## Problem requirements
All lines of the material that contain "computer" must be copied out.

## Dataset entries

▼▼▼

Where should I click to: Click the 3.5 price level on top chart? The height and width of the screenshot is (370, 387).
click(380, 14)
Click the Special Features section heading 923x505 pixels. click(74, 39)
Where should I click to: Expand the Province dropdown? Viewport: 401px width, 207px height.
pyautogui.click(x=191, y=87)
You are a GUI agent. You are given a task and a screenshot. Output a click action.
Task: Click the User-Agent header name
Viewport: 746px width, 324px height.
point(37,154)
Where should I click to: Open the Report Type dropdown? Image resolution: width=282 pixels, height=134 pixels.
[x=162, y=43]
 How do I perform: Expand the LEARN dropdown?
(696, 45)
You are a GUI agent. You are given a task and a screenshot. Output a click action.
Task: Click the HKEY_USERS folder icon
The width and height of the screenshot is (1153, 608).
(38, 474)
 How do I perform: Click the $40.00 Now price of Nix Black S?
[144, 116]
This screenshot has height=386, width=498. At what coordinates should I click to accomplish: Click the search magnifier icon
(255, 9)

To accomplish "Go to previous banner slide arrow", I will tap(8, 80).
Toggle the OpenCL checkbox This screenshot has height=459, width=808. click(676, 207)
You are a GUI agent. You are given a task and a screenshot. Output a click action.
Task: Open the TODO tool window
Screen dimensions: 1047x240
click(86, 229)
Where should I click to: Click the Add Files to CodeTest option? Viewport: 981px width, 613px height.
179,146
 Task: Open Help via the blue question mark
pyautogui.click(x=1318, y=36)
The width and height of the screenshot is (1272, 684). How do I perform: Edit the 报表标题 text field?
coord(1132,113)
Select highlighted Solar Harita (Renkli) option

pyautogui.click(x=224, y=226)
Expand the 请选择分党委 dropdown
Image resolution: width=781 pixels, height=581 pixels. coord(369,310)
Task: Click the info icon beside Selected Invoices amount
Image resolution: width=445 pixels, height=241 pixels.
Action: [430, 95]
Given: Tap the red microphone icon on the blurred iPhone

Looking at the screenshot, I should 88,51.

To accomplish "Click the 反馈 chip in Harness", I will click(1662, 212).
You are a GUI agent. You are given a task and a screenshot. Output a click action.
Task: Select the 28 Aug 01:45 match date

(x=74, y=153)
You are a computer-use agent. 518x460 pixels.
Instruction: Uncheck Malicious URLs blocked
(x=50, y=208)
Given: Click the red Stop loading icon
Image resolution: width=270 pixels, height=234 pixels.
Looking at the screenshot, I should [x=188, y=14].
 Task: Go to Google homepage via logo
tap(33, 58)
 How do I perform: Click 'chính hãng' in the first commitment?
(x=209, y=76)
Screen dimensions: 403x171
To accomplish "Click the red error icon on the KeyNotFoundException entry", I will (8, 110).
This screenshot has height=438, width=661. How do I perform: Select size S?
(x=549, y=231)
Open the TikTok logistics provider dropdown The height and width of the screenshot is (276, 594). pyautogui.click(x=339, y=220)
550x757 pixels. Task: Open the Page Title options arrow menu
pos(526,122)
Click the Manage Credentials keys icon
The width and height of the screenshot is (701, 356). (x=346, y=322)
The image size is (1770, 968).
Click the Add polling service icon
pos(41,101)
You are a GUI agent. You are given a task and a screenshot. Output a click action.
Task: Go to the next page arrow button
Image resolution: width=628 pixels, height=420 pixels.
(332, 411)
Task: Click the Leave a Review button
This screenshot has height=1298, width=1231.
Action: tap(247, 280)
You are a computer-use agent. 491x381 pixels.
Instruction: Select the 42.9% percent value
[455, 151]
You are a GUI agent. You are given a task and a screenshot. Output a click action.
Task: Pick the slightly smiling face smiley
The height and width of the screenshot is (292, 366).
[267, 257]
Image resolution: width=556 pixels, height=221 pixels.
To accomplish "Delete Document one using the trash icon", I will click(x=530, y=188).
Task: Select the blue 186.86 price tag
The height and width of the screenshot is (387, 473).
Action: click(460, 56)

▲▲▲

## Exercise solution
You are a computer-use agent. 518x460 pixels.
You are a computer-use agent. 491x381 pixels.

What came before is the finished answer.